Le texte qui suit répond à un défi d’écriture où il était question de plonger dans l’univers de l’une de ses histoires. Je me suis donc prêtée au jeu avec une singulière torpeur, et je suis allée danser un peu parmi les fantômes familiers  du Chœur des Oiseaux ~

_____Ce sont des draps précieux qui sentent la poussière, de cela je suis sûre. Je n’ose pas m’y retourner, par peur de ce que je pourrais y trouver. Mon œil s’ouvre, se plisse sous les rayons froids d’un matin d’hiver. Des particules dansent en suspension dans cette chambre étrangère. Me suis-je endormie ici ? Sont-ce mes meubles que je ne reconnais pas encore ? La chambre est rose et ambre. Elle est grande, son plafond est haut. Elle avait du être belle, agréable à vivre. Mais elle avait fané comme ce bouquet de fleurs séchées sur la commode, où les araignées aiment à tisser leur toile. Est-ce que je rêve encore ?
____J’entends des pas de l’autre côté du mur, dans le couloir qui s’y devine, et me redresse, cherchant une excuse à mon existence. Quand la porte s’ouvre, elles entrent. Trois femmes vêtues de noirs, les mains jointes sur leurs tabliers blancs. Elles inclinent le buste devant moi et ne me regardent pas dans les yeux. Je vais pour balbutier que je suis désolée, que je ne me souviens de rien, mais elles n’attendent aucune parole de moi. Leurs mains pâles et abîmées me tirent doucement des draps, me mènent à la salle de bains, me déshabillent sans brusquerie mais je me sens hâtée par leur silence, leurs gestes si longtemps répétés qu’ils ont perdu toute saveur. Je les laisse me baigner. Mon âme est descendue si loin, en rêves, qu’elle ne semble plus se soucier de ce qui aurait dû la faire renâcler et cabrer.

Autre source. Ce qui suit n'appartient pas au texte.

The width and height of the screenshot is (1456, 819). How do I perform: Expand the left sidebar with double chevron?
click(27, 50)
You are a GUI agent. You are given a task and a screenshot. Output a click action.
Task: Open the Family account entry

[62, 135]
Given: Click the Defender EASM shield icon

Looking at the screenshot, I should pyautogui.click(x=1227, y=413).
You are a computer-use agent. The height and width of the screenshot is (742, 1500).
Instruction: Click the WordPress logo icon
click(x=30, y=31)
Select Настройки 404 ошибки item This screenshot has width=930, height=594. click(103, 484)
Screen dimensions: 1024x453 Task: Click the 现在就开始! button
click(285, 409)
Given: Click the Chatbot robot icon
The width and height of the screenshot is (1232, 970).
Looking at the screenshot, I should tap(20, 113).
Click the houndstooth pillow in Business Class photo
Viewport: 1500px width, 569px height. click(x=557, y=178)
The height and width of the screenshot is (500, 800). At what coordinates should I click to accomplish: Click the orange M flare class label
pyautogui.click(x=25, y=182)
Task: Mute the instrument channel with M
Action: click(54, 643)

____Lorsqu’elles me sortent du bain, elles se séparent. Une seule reste avec moi et m’aide à me sécher. Comme elle ne parle pas je me tais, rendue docile par l’atmosphère de ce lieu. Il me semble que la voix humaine n’y a plus résonné depuis des siècles, que tout est resté ainsi, prisonnier de la poussière et des choses passées. Le temps ne vient plus par ici que pour se perdre en nostalgie. Qu’ai-je à dire pour le convaincre de rester ou de m’emporter avec lui ?
____La femme sans nom me passe une chemise et s’agenouille en craquant des chevilles pour m’enfiler des bas. Une autre revient, m’enferme dans un serre-taille, le noue sans un regard. Mon sang revient, me monte à la tête. Ce sont les vêtements d’une autre. C’est le corps d’une autre. Un miroir ! Qui suis-je ?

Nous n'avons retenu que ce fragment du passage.